### 本文抜粋

食道・胃・胆嚢・膵臓・肝臓・小腸・大腸など消化管やその周囲の臓器の病気の診察・治療にあたるのが消化器内科の医師の仕事です。消化器内科を受診する患者さんが訴える症状は腹痛、胸やけ、嘔吐、下痢などです。
胃は暴飲暴食による影響に最も敏感な臓器です。ストレス社会を反映してか、心因的な要因による胃潰瘍の方も少なくありません。夏場は腸炎ビブリオ、冬はノロウイルスの食中毒による胃腸炎で来院する小児や高齢者もいます。腸は、下痢と便秘の繰り返しが異常のサインとなります。
消化器内科の医師は問診や触診で痛みの場所を確認したうえで、必要にあわせて内視鏡などの検査を実施します。内視鏡検査は医師が直接、自分の目で食道、胃、十二指腸を観察できる優れた検査法です。手術が必要と判断された場合には外科医と連携して治療にあたります。
整形外科の医師は、全身の骨や関節、筋肉、神経などの病気と、外傷による損傷を治療します。高齢者が急速に増加している昨今、肩やひざの関節の痛み、骨密度が低下して骨がスカスカになる骨粗鬆症による圧迫骨折、スポーツ中の怪我、関節リウマチなどで整形外科を受診する方が増えています。
診察では先ず問診を行い、痛みのある場所を確認するため触診で問題の部位を抑えたり、関節を曲げたりします。X線撮影は検査の基本で骨折や関節の変形などがひと目でわかります。治療の中心は薬物療法もしくは手術、理学療法士や作業療法士によるリハビリテーションとなります。
子供が病気になった時は勿論、乳児の健康診断(身長・体重・胸囲等の計測、股関節の状態や首の据わり具合などを調べる)、麻疹やおたふく風邪などの感染症の予防接種など、子供の健康な成長や発達を見守るのが小児科医の仕事です。
成人と比較して表現力に乏しい子供は、自分の体に異変を感じていても上手に医師に伝えることができないケースが多いので、医師は、聴診器で心肺の異常を調べたり、喉や耳・鼻の状態を調べる際には注意深く観察する必要があります。
子供は注射や点滴を見ると泣き出したりするので、小児科医には子供を安心させるための言葉のかかけ方の工夫、子供の親とのコミュニケーション能力などが問われます。子供の成長速度は速いので、同じ小児用の薬でも年齢や成長段階にあわせて種類や量を調節することも求められます。

######
### 記録データ

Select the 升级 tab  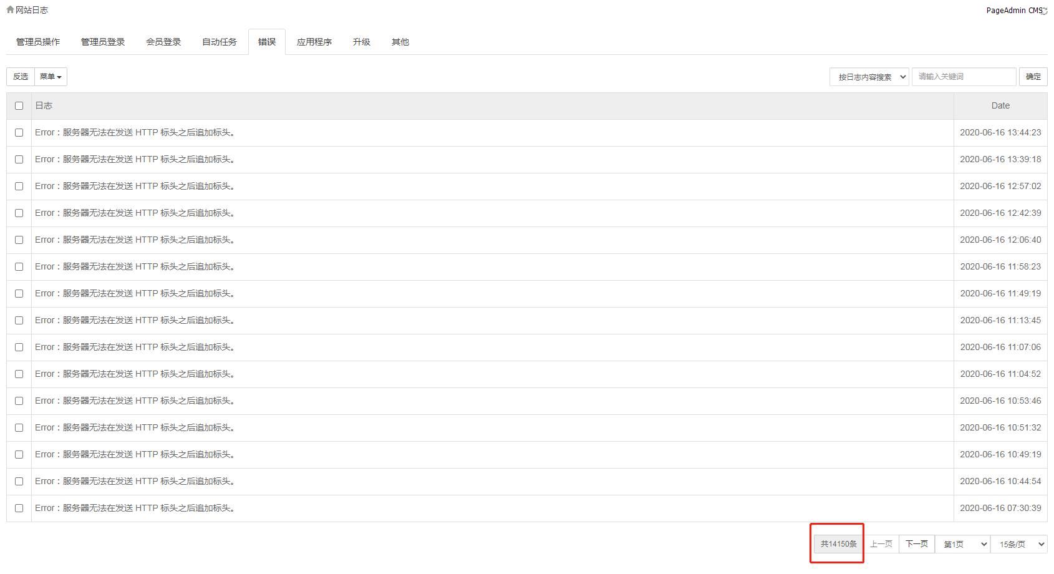pos(362,42)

######

| 課題一覧 |
1/ 医師の仕事に関する本文にある次の一文を英語に訳してください:「胃は暴飲暴食による影響に最も敏感な臓器です。」
2/ 医師の仕事に関する本文を、最後の文の後から再開して書き継ぐこと。
資料は、医師の仕事に関する本文とは別のものである。

| 各課題の解答 |
1/ The stomach is the organ most sensitive to the effects of excessive eating and drinking.

2/
産婦人科は、妊娠・出産期の妊婦さんと胎児を診る「産科」と、子宮や卵巣などの女性特有の臓器の病気を診る「婦人科」の別々の診療科をまとめて呼んだものです。産科では、子宮の中の様子を腹部エコー検査で観察し、胎児の成長に異常がないかを見守ると同時に、妊婦さんが健康な状態でお産を迎えられるように健康狩を行います。出産の際には助産師と一緒に立会い、必要に応じて帝王切開手術を行うこともあります。
婦人科では、子宮筋腫や子宮内膜症などの病気、生理やおりものに関するトラブルなどを診察します。女性の晩婚化が進む中、結婚した際に自分が妊娠できる体なのかといった妊娠に関する悩みの相談をするブライダルチェック(結婚前の婦人科検診)を行って、妊娠や分娩に支障をきたす病気がないかを調べたりします。
あるいは若い世代に増えているクラミジアや淋病をはじめ、膣カンジダ、性器ヘルペス、トリコモナス膣炎、尖圭コンジローマ、エイズといった性病の検査も実施したり、20~30代の発症も珍しくない子宮頸がんの細胞診を行ったりします。そのほか、ピルに関する相談や処方も行っており、中学生から閉経以降の女性まで幅広い患者さんが婦人科を受診しています。
婦人科の検査は内診、おりもの・膣分泌液の採取、経膣超音波検査など女性が羞恥心を少なからず感じるものが多いため、受診しずらいという女性も少なくないようです。しかし、近年は女性の婦人科医が在籍している婦人科も増えてきているので、気軽に受診できる環境が整いつつあります。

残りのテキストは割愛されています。